> _Reading text_:
- - - - - - -
It was an age of India in flux.

In his book The Roots of Hinduism, Finnish Indologist Dr. Asko Parpola writes

The fact that even such uncommon Indus symbols as the palm squirrel, which have a narrow pictorial meaning, find a natural and fitting explanation within a Dravidian linguistic framework is a hopeful sign. As we have seen, a number of Dravidian-based rebus interpretations [where one sound can have two meanings, like the fish and star homology min] interlock with external linguistic and cultural data, making sense within ancient Indian cultural history and the Indus civilization. The interpretations restrict themselves to ancient Indian astronomy and time-reckoning and its associated mythology, the chief deities of Hindu and old Tamil religion and the fertility cult associated with fig trees. These contexts enable some progress to be made in spite of difficulties, and suggest possible avenues for future progress. Although our knowledge of Proto-Dravidian vocabulary, especially compound words, is deplorably defective, it nevertheless allows some cross-checking.

Parpola, Asko. The roots of Hinduism: the early Aryans and the Indus civilization. Oxford University Press, USA, 2015.

Social structures evolved with stratification eventually being almost hardwired and polities changed form and hands. During the Vedic period, women enjoyed equal status with men in all aspects of life, as per
Sujata Madhok in her work Women: Background & Perspective and R.C. Mishra in Women in India: towards gender equality. Works by ancient Indian thinkers such as Katyayana and Patanjali suggested that women were educated in early Vedic period, as highlighted by Katyayana in Varttika and by Patanjali in Ashtadhyayi 3.3.21 and 4.1.14.
- - - - - - -
> _Record set_:
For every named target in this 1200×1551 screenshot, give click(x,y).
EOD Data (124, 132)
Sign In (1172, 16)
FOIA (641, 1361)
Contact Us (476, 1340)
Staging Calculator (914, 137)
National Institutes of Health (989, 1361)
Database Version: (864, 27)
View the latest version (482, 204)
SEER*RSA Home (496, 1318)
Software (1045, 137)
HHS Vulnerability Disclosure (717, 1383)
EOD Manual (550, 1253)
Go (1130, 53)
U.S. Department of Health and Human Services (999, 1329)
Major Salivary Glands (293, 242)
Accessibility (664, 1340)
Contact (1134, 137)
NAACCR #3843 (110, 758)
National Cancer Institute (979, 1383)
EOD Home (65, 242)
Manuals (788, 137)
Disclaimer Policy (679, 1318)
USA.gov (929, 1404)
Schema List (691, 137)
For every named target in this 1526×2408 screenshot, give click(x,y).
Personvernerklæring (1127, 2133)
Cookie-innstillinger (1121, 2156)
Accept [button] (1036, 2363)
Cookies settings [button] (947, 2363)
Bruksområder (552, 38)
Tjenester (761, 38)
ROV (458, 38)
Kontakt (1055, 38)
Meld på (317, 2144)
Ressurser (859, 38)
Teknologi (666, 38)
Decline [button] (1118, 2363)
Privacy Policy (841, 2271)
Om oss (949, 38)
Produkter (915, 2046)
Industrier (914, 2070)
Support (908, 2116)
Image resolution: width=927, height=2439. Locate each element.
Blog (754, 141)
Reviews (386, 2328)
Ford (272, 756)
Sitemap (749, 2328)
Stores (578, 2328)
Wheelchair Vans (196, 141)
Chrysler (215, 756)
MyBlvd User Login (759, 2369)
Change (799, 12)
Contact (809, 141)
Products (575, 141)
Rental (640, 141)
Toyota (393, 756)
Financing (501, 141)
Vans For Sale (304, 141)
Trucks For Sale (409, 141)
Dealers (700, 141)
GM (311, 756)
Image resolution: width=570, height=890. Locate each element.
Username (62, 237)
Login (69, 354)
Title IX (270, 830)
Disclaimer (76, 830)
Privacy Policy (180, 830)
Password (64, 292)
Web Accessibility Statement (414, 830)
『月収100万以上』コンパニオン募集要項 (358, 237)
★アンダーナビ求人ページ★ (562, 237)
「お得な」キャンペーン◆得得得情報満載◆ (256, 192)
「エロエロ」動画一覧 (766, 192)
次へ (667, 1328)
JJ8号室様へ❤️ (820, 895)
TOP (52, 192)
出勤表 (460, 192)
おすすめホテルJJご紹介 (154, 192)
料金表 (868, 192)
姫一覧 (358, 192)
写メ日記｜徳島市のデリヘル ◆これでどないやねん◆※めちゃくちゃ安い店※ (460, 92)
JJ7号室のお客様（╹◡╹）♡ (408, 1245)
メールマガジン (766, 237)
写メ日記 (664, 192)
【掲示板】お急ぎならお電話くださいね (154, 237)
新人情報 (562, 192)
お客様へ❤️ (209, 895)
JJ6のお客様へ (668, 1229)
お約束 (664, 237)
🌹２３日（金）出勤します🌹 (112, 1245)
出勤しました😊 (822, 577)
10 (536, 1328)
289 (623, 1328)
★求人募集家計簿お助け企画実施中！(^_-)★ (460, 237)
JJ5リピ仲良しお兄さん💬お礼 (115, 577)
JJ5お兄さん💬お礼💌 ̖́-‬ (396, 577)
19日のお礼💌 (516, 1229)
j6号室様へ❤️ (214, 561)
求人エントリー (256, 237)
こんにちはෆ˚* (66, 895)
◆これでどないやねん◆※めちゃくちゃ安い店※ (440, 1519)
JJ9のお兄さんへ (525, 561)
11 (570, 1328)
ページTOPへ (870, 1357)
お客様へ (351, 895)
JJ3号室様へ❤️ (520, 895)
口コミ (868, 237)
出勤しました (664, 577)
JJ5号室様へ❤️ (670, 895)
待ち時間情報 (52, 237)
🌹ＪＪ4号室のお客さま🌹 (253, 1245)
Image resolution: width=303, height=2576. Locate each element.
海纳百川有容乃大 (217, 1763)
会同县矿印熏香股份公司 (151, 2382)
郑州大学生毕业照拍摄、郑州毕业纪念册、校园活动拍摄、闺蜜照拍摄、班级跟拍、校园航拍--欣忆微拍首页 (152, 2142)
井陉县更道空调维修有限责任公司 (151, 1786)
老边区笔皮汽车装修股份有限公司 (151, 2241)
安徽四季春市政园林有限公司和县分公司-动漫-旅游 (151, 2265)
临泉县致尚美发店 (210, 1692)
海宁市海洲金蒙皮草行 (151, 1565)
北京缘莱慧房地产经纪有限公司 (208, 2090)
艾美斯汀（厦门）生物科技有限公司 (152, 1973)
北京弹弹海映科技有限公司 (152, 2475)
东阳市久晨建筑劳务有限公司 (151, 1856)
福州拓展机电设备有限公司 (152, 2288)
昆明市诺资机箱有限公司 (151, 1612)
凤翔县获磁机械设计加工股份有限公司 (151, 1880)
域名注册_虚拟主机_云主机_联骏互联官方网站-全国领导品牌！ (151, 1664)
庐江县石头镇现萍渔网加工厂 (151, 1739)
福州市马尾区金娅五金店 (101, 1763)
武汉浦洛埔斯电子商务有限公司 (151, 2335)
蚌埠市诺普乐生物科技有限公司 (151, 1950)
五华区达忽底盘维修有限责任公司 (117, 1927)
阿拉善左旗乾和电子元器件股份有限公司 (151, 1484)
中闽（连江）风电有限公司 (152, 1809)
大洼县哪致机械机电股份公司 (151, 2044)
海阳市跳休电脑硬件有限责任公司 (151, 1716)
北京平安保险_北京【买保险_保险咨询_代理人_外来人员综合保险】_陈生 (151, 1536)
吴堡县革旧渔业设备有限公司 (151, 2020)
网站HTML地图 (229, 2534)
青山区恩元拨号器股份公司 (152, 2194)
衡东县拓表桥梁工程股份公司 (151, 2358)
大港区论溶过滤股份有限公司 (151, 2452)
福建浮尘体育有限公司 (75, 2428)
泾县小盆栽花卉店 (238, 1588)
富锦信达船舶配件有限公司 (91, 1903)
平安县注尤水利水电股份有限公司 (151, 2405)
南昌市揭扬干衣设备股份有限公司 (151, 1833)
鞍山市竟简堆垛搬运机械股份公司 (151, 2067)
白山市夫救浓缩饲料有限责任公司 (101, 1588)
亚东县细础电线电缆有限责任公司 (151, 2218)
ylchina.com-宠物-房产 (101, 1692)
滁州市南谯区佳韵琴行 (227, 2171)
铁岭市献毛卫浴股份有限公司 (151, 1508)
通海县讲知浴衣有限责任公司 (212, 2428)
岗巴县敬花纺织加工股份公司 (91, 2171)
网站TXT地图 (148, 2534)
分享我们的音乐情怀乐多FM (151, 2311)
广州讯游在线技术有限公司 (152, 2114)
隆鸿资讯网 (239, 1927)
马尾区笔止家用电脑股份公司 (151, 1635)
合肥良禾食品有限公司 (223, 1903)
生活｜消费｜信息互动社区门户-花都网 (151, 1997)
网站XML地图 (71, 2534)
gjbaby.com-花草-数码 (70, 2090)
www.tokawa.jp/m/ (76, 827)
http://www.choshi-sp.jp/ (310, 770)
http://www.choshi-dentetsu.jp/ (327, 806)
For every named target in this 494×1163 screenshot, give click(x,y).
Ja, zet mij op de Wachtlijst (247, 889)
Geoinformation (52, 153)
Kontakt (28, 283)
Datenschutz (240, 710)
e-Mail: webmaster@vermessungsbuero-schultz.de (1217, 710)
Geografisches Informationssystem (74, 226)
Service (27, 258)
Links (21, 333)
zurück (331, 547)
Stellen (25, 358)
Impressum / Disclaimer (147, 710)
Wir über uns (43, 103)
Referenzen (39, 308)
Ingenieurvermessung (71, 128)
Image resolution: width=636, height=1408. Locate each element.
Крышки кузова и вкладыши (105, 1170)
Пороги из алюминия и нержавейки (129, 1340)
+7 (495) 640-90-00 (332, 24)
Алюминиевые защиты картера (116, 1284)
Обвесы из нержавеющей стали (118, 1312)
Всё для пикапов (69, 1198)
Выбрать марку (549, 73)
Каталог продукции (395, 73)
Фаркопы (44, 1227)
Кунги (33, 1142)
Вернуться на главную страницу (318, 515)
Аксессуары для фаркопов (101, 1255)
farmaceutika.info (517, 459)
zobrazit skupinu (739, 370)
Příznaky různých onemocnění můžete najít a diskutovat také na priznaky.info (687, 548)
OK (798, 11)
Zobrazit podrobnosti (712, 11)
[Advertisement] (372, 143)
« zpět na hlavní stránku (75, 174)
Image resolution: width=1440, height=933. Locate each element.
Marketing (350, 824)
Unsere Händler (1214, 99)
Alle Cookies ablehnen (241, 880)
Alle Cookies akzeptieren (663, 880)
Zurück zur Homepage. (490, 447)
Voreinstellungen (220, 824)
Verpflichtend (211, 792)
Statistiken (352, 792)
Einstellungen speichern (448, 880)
- - - - - - -
> _Parts of the exercise_:
1. Based on the passage on ancient India, decide whether each statement agrees with it: (a) Asko Parpola is described as a Finnish Indologist; (b) the interpretations Parpola discusses restrict themselves to modern Tamil literature; (c) women in the Vedic period had lower status than men. Answer each with yes or no and quote the words of the passage that settle it.
2. Reproduce word for word the part of the passage on ancient India between "Social structures evolved" and "3.3.21 and 4.1.14.", inclusive.
3. Resume the passage on ancient India, picking up after its last sentence.

> _Answers for this exercise_:
1.
(a) Yes: "Finnish Indologist Dr. Asko Parpola"
(b) No: "The interpretations restrict themselves to ancient Indian astronomy and time-reckoning and its associated mythology, the chief deities of Hindu and old Tamil religion and the fertility cult associated with fig trees."
(c) No: "During the Vedic period, women enjoyed equal status with men in all aspects of life"

2.
Social structures evolved with stratification eventually being almost hardwired and polities changed form and hands. During the Vedic period, women enjoyed equal status with men in all aspects of life, as per
Sujata Madhok in her work Women: Background & Perspective and R.C. Mishra in Women in India: towards gender equality. Works by ancient Indian thinkers such as Katyayana and Patanjali suggested that women were educated in early Vedic period, as highlighted by Katyayana in Varttika and by Patanjali in Ashtadhyayi 3.3.21 and 4.1.14.

3.
The important place of women in ancient Indian society and culture is evident from their primary place and role in the Itihas, the epics of that age. In this picture, we see an episode from the epic Ramayana where Sita is seen to be conversing with Hanuman in Ashoka Vatika, even as her sentries are fast asleep nearby. Besides the epics, females seers and philosophers like Gargi and Maitreyi played a major role in society, in this age.

Gender pluralism was definitely a priority for society in early and even later Vedic periods, which saw the emergence of rituals that had the pre-eminent role of the women of the house in rituals such as Yagnas. Indologist, philogist and scholar of Sanskrit literature Patrick Olivelle points out in his book The Āśrama system: The history and hermeneutics of a religious institution that originally, women were allowed to undergo initiation and study the Vedas. For instance, in the Dharmasutra of Harita, it is mentioned that:

There are two types of women: those who become students of the Veda and those who marry immediately. Of these, the students of the Veda undergo initiation, kindle the sacred fire, study the Veda, and beg food in their own houses. In the case of those who marry immediately, however, when the time for marriage comes, their marriage should be performed after initiating them in some manner.

Olivelle, Patrick. The Āśrama system: The history and hermeneutics of a religious institution. Oxford University Press on Demand, 1993.

During the fifth and sixth centuries BCE, Gautam Buddha and Mahavira propagated the Śramaṇic philosophies of Buddhism and Jainism respectively.

Emperor Ashoka was a champion of secularism and Indian pluralism. Today, we have the famous Ashoka Chakra in our Indian flag and an adaptation of the lion capital as our national emblem. In this picture, we see a temple and the location where Ashoka’s daughter stayed when bringing the sacred Bo Tree to Anuradhapura. This is significant as it’s part of the tree under which the Buddha is said to have attained enlightenment.

These traditions rose in prominence with state patronage, including the famous conversion of Ashoka to Buddhism after the Kalinga war. Ashoka stated some memorable words on pluralism and tolerance in the Rock Edict XII issued by him

The beloved of the gods, King Piyadasi (Ashoka), honors both ascetics and the householders of all religions, and he honors them with gifts and honors of various kinds. But the beloved of the gods, King Piyadasi, does not value gifts and honors as much as he values this – that there should be growth in the essentials of all religions. Growth in essentials can be done in different ways, but all of them have as their root restraint in speech, that is, not praising one’s own religion, or condemning the religion of others without good cause.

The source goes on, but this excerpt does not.